In order to migrate file attachments into SmartSimple you will need to provide two items.

Required:

  • A zipped file of all files attachments to be uploaded.
  • A mapping file to match files to records. This will simply be CSV sheets that describe which record each file should be uploaded to. The CSV should contain columns for the unique identifier of the record to upload to, the record type (e.g. organization, contact), and the relative file path for each file.

Example:

For example, given a zip file whose contents look like the below.

fileattachments.zip

grants\
grant12345\
grant_budget.docx
grant_request.docx
grant45678\
grant_budget.docx
grant_request.docx
organizations\
Oranges Inc\
org_mandate.docx
Bananas Ltd\
org_mandate.docx

An appropriate mapping file could look like the below.

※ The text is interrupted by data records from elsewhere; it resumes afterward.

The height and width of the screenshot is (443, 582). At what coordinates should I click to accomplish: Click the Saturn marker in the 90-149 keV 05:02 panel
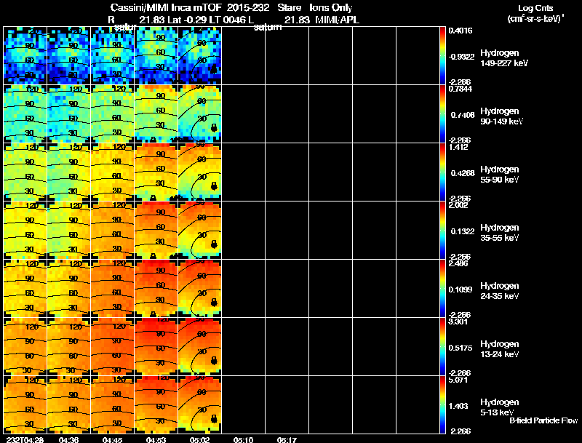[x=214, y=128]
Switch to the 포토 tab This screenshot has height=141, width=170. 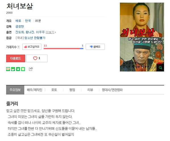(54, 90)
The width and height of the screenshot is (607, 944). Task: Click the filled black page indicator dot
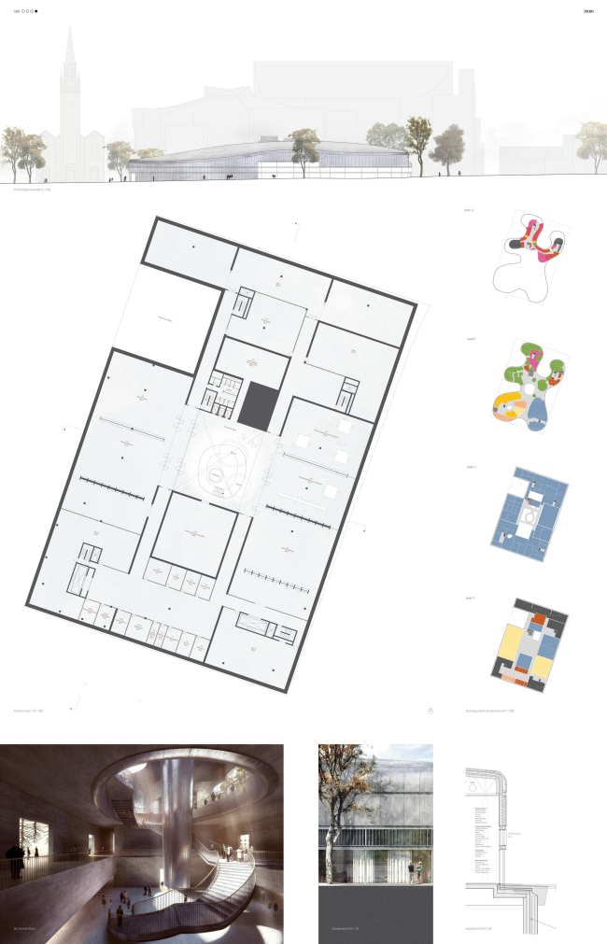click(x=36, y=12)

The unique identifier column being a reference to the unique identifier of each record.

Unique Identifier Object Relative path + file name
12345 Grant \grants\grant12345\grant_budget.docx
12345 Grant \grants\grant12345\grant_request.docx
45678 Grant \grants\grant12345\grant_budget.docx
45678 Grant \grants\grant12345\grant_request.docx
4321 Organization \organizations\Oranges Inc\org_mandate.docx
8756 Organization \organizations\Bananas Ltd\org_mandate.docx

Constraints:

  • File size of each individual file <= 1GB
  • Length of full path description < 255 characters
  • File names must consist of characters within the UTF-8 character set. It is recommended to avoid all special characters within file names to avoid issues across different platforms as reserved characters differ between Windows, *nix,...etc. platforms.
  • There is no file versioning when importing file attachments into SmartSimple. Duplicate files that are to be attached to the same record will overwrite each other. For example, in the above example, if the two lines with respect to grant 45678 were instead attributed to grant 12345, then the result would only be a single grant_budget.docx file and a single grant_request.docx file instead of four files total.

SmartSimple Responsibility

Data Transform

As the project team designs your SmartSimple instance and architecture, we will work closely with you to design the final data translation to migrate your data into SmartSimple. SmartSimple will create a transform mapping and review this with you.

Data Load

During the course of a project implementation there will be two data loads conducted. One at the beginning of the project to allow you to verify the information that is input into SmartSimple. The second at the end of the project for the final migration from your current system to SmartSimple. For the final data load, you can expect between a 3-5 day maintenance window where we ask you to freeze any updates to your current system in order to cut over and transition to SmartSimple.